Это был клуб Фамусовых, Скалозубов, Загорецких, Репетиловых, Тугоуховских и Чацких.
Конечно, ни Пушкин, ни Грибоедов не писали точных портретов; создавая бытовой художественный образ, они брали их как сырой материал из повседневной жизни.
Грибоедов в «Горе от ума» в нескольких типах отразил тогдашнюю Москву, в том числе и быт Английского клуба.
Герцен в «Былом и думах» писал, что Английский клуб менее всего английский. В нем собакевичи кричат против освобождения и ноздревы шумят за естественные и неотъемлемые права дворян…
Это самое красивое здание на Тверской скрывал ряд пристроек-магазинов.
Октябрь смел пристройки, выросшие в первом десятилетии двадцатого века, и перед глазами — розовый дворец с белыми стройными колоннами, с лепными работами. На фронтоне белый герб республики сменил золоченый графский герб Разумовских. В этом дворце — Музее Революции — всякий может теперь проследить победное шествие русской революции, от декабристов до Ленина.
И, как введение в историю Великой революции, как кровавый отблеск зарницы, сверкнувшей из глубины грозных веков, встречают входящих в Музей на площадке вестибюля фигуры Степана Разина и его ватаги, работы скульптора Коненкова. А как раз над ними — полотно художника Горелова:
Это с Дона челны налетели, Взволновали простор голубой, — То Степан удалую ватагу На добычу ведет за собой…
Это первый выплыв Степана «по матушке по Волге». А вот и конец его: огромная картина Пчелина «Казнь Стеньки Разина». Москва, площадь, полная народа, бояре, стрельцы… палач… И он сам на помосте, с грозно поднятой рукой, прощается с бунтарской жизнью и вещает грядущее:
С паденьем головы удалой
Всему, ты думаешь, конец —
Из каждой капли крови алой
Отважный вырастет боец.
Поднимаешься на пролет лестницы — дверь в Музей, в первую комнату, бывшую приемную. Теперь ее название: «Пугачевщина». Слово, впервые упомянутое в печати Пушкиным. А дальше за этой комнатой уже самый Музей с большим бюстом первого русского революционера — Радищева.

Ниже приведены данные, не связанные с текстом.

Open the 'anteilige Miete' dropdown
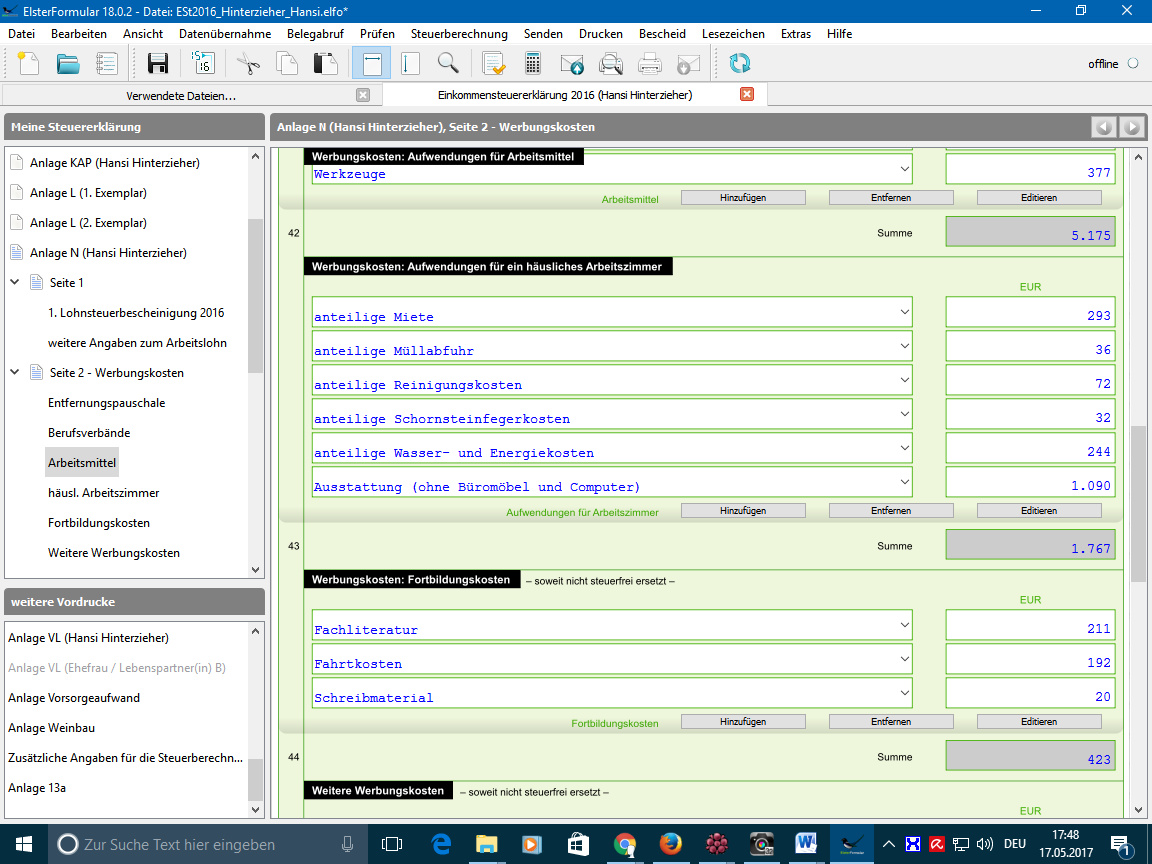1152x864 pixels. pyautogui.click(x=904, y=312)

В приемной Английского клуба теперь стоит узкая железная клетка. В ней везли Емельяна с Урала до Москвы и выставляли на площадях и базарах попутных городов «на позорище и устрашение» перед толпами народа, еще так недавно шедшего за ним. В этой клетке привезли его и на Болотную площадь и 16 января 1775 года казнили.
На том самом месте, где стоит теперь клетка, сто лет тому назад стоял сконфуженный автор «Истории Пугачевского бунта» — великий Пушкин.
А на том месте, где сейчас висят цепи Пугачева, которыми он был прикован к стене тюрьмы, тогда висела «черная доска», на которую записывали исключенных за неуплаченные долги членов клуба, которым вход воспрещался впредь до уплаты долгов. Комната эта звалась «лифостротон».[14]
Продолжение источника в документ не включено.